» Task objective: Print each line below verbatim, skipping every picture.
§
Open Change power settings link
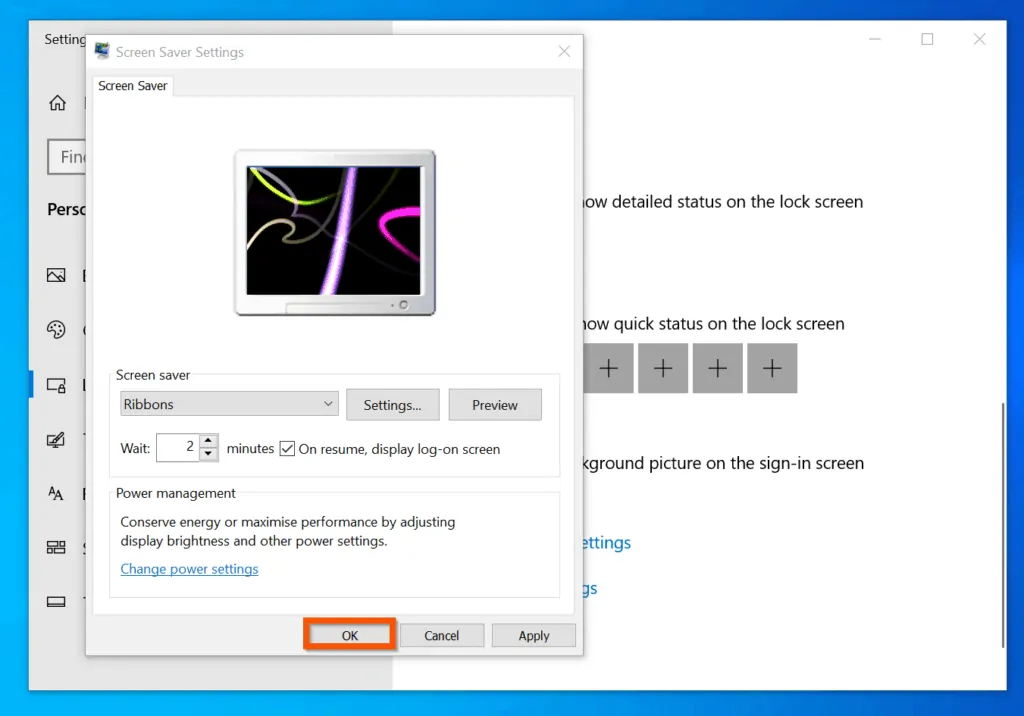 [x=189, y=569]
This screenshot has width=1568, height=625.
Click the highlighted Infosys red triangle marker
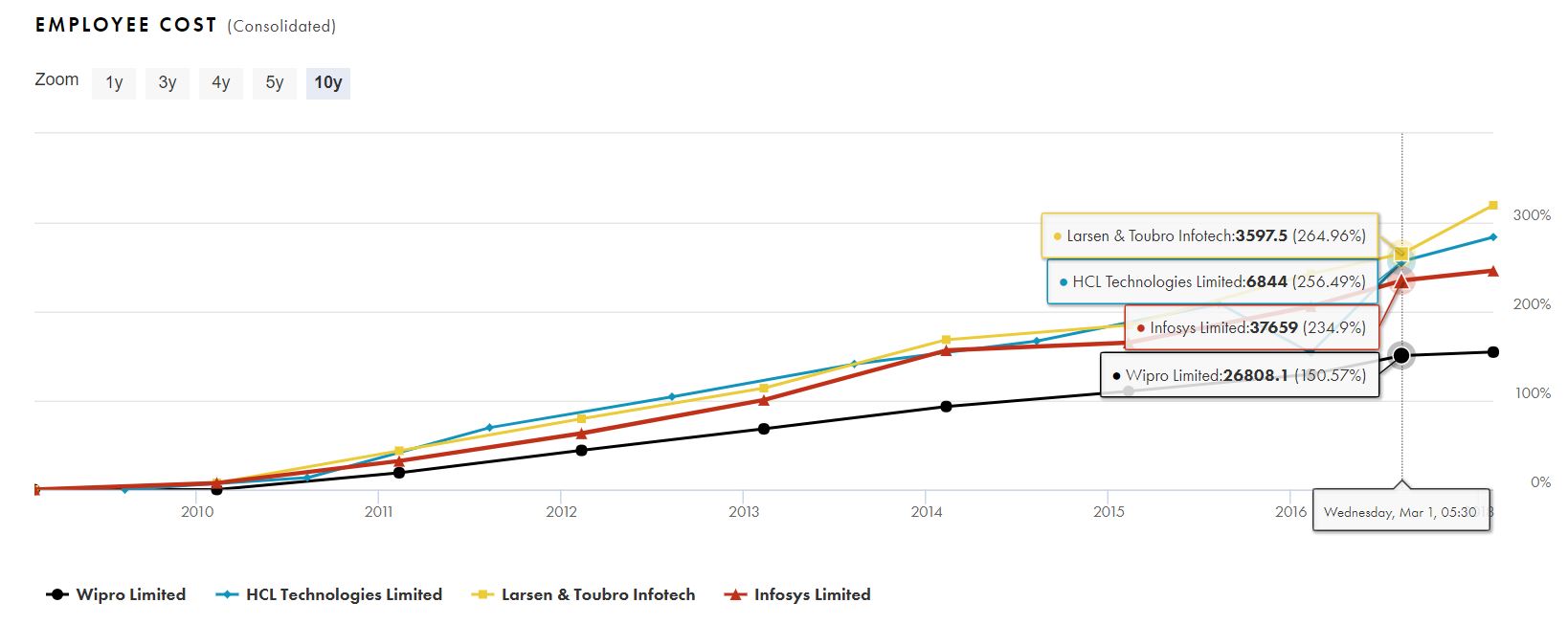(x=1402, y=281)
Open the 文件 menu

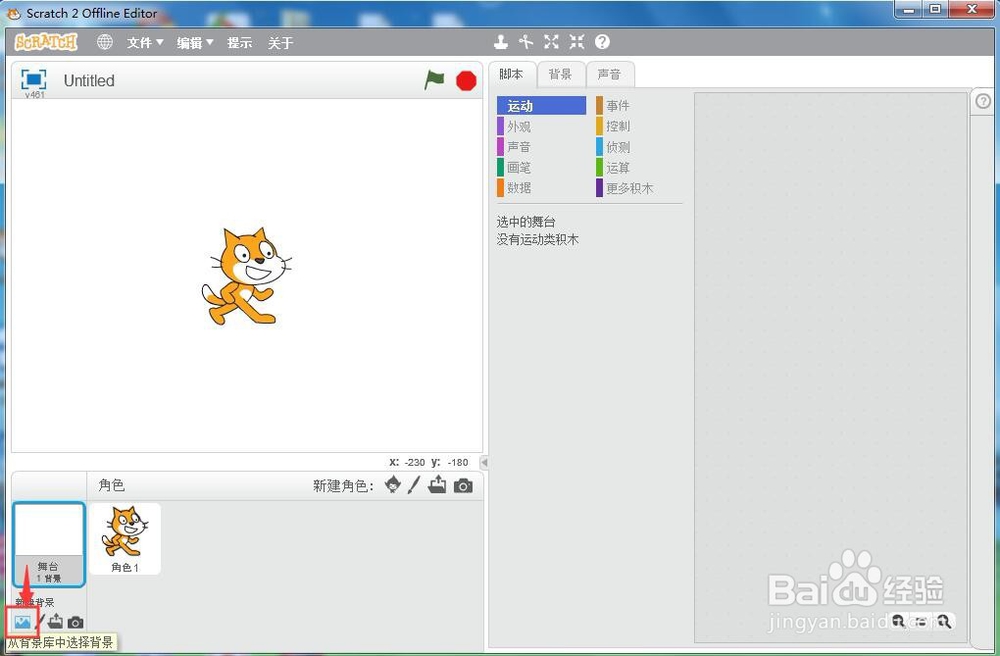coord(143,42)
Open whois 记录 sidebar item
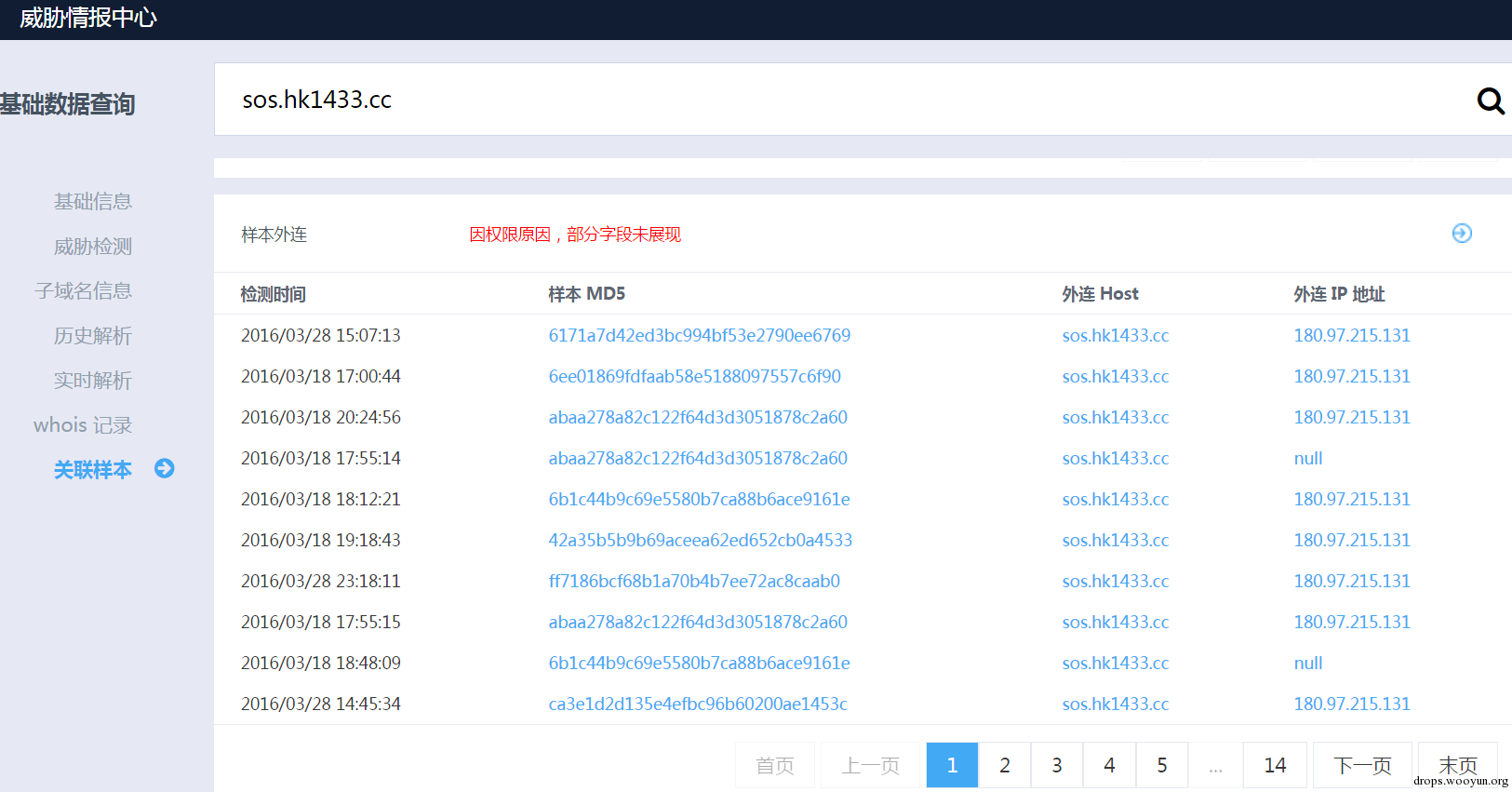 pyautogui.click(x=83, y=424)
§
» Result for this exercise:
Open Change power settings link
 [x=189, y=569]
This screenshot has width=1568, height=625.
Click the highlighted Infosys red triangle marker
(x=1402, y=281)
Open the 文件 menu

coord(143,42)
Open whois 记录 sidebar item
 pyautogui.click(x=83, y=424)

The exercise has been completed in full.